Is Python Suitable for Large Find & Replace Operations?

Roy Smith roy at panix.com
Mon Jun 13 14:24:09 EDT 2005


rbt  <rbt at athop1.ath.vt.edu> wrote:
>You have many hundred gigabytes of data... possible even a terabyte or 
>two. Within this data, you have private, sensitive information (US 
>social security numbers) about your company's clients. Your company has 
>generated its own unique ID numbers to replace the social security numbers.
>
>Now, management would like the IT guys to go thru the old data and 
>replace as many SSNs with the new ID numbers as possible.

The first thing I would do is a quick sanity check.  Write a simple
Python script which copies its input to its output with minimal
processing.  Something along the lines of:

for line in sys.stdin.readline():
    words = line.split()
    print words

Now, run this on a gig of your data on your system and time it.
Multiply the timing by 1000 (assuming a terabyte of real data), and
now you've got a rough lower bound on how long the real job will take.
If you find this will take weeks of processing time, you might want to
re-think the plan.  Better to discover that now than a few weeks into
the project :-)

>You have a tab 
>delimited txt file that maps the SSNs to the new ID numbers. There are 
>500,000 of these number pairs. What is the most efficient way  to 
>approach this?

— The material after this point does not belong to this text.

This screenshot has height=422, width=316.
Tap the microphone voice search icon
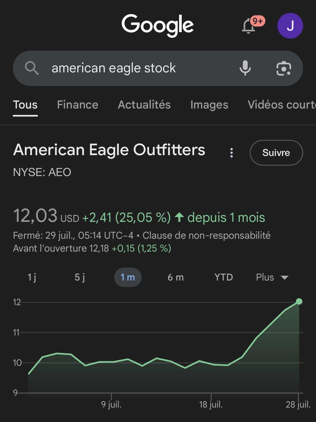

I have done small-scale find and replace programs before, 
>but the scale of this is larger than what I'm accustomed to.

The obvious first thing is to read the SSN/ID map file and build a
dictionary where the keys are the SSN's and the values are the ID's.

The next step depends on your data.  Is it in text files?  An SQL
database?  Some other format.  One way or another you'll have to read
it in, do something along the lines of "newSSN = ssnMap[oldSSN]", and
write it back out.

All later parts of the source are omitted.